With Dosh as the brain and engine, this sutured beast manages to crank out elaborate symphonies.

Even so, Dosh said, “I don’t consider myself a songwriter Ö I mean, I can’t sit at a piano and sing at the same time.”

But Dosh, that’s been done. The Ben Folds formula has run over audiences on one too many occasions – it’s the age of instrumental music, and your time is now.

Before people even knew his last name, Dosh was an important facet to the Twin Cities music scene. Moving back to Minnesota after going to school at Simon’s Rock College of Bard in Massachusetts, he instantly became friends with Andrew Broder.

“I told (Broder), ‘If you ever have a band, I’m your drummer,’ ” Dosh said. He soon became a permanent asset in instrumental group Lateduster and a touring member of Broder’s band Fog, a multilayered force of delicate pianos and lashing guitars.

Dosh’s quest for more control over his music led him to split with both bands, though he said “at some point I could go back.” His experiments with repeating loops in Fog and Lateduster gave him the idea for his solo project.

In 2003, Anticon Records released Dosh’s solo debut, a self-titled collage of old recordings made in his parents’ basement. Though Anticon is mostly thought of as a hip-hop label, Dosh describes the artist-label relationship as “totally awesome Ö I can give them something and I’ll know they’ll put it out.”

Initially, Dosh’s goal was to make one album a year for a decade. “If after that no one knows about me, I’ll try something else,” he said. He’s now on his fourth release and already people beyond the Twin Cities are beginning to take notice.

“The level of love in other cities can be far greater (than Minneapolis). Here, I’m a fixture,” he said, “but people in other cities really appreciate what I do.
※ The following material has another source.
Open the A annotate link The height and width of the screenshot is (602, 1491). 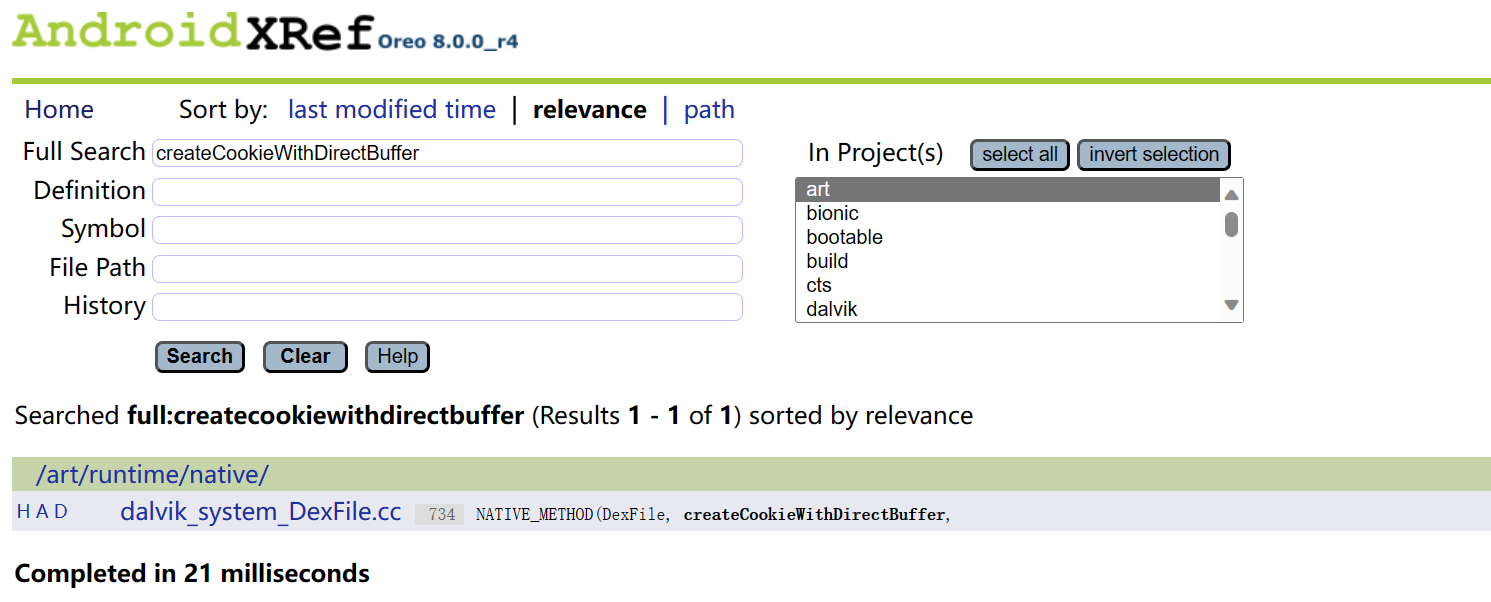coord(43,512)
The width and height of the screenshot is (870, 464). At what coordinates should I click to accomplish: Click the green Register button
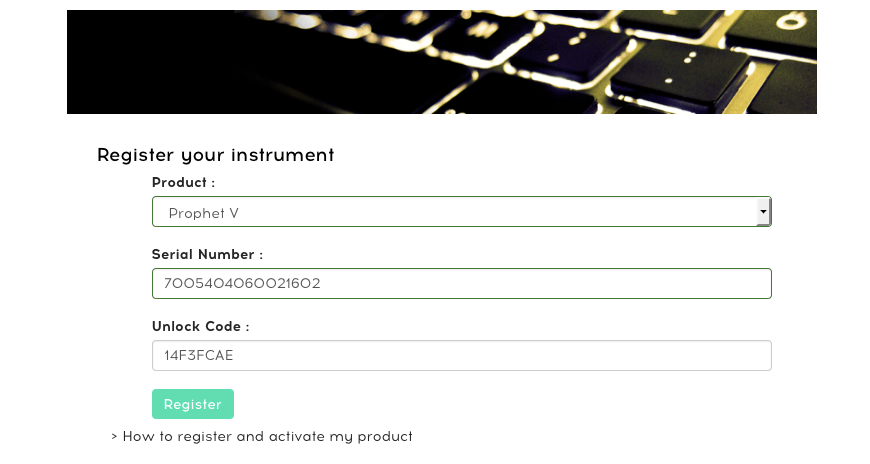193,404
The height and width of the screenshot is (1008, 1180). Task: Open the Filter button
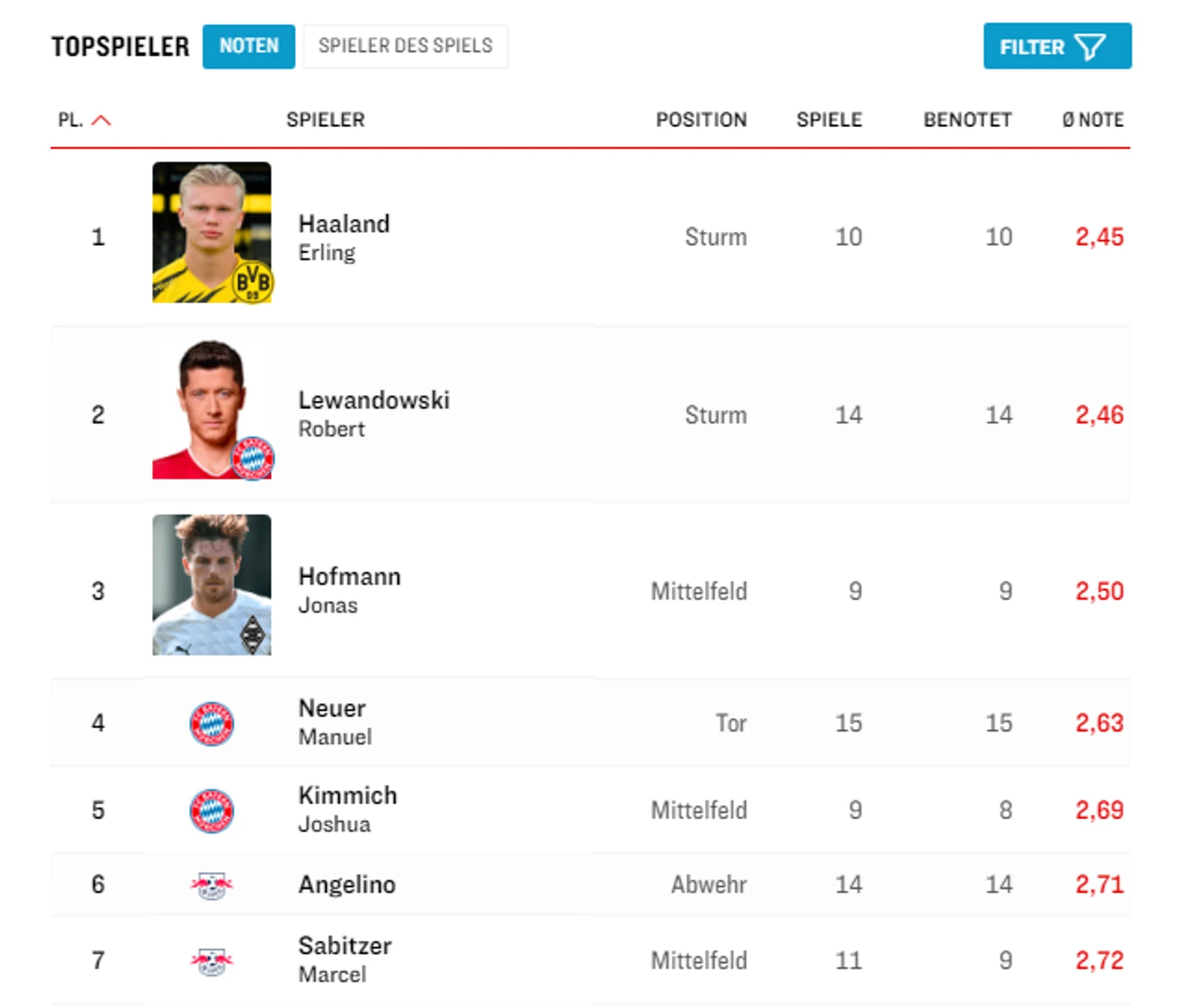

Shit like that is mind-blowing.”

Dosh records most of his albums by trial and error, often having to go back and learn how to play his own material for live shows. “It’s fun to learn your own songs,” he said.

By creating his masterpieces in his home studio, he spends more time with his wife Erin and real-life monster, son Naoise (pronounced “Nee-sha”).

It would be an understatement to call Dosh’s family his muse. His 2004 release “Pure Trash” was a narrative story played out via song titles – the track “I think I’m Getting Married” leading right into “Bring the Happiness,” followed soon after by “Naoise.” Naoise has an entire EP named after him, and Erin supplied the illustrations for his upcoming release, “The Lost Take.”

DOSH RECORD RELEASE SHOW FOR “THE LOST TAKE” WITH FAT KID WEDNESDAYS AND FORT WILSON RIOT

WHEN: 9 p.m. Friday
WHERE: Triple Rock Social Club, 629 Cedar Ave. S., Minneapolis
TICKETS: $8 advance/$10 door, 18-plus, (612) 333-7499

Erin’s voice makes an appearance on the new album as well. She recites an old poem she wrote on the fifth track, “Ship Wreck,” one of the many songs that dug Dosh out of an instrumental ditch.

Before this album, the former creative writing major rarely used lyrics in his songs. “Instrumental music is more about the listener Ö they can fill in the blanks with whatever they’re feeling.”

Admittedly having stage fright when it comes to singing, Dosh said he might try it more often. “The few times I’ve sung in front of a crowd, it’s been really amazing.”

Since it never dominates the music, the presence of voices on the instrumental record rarely takes anything away. Instead, it adds another dimension to what Dosh can create in his “triangle of doom,” further proving that the musician can make music from even a monster.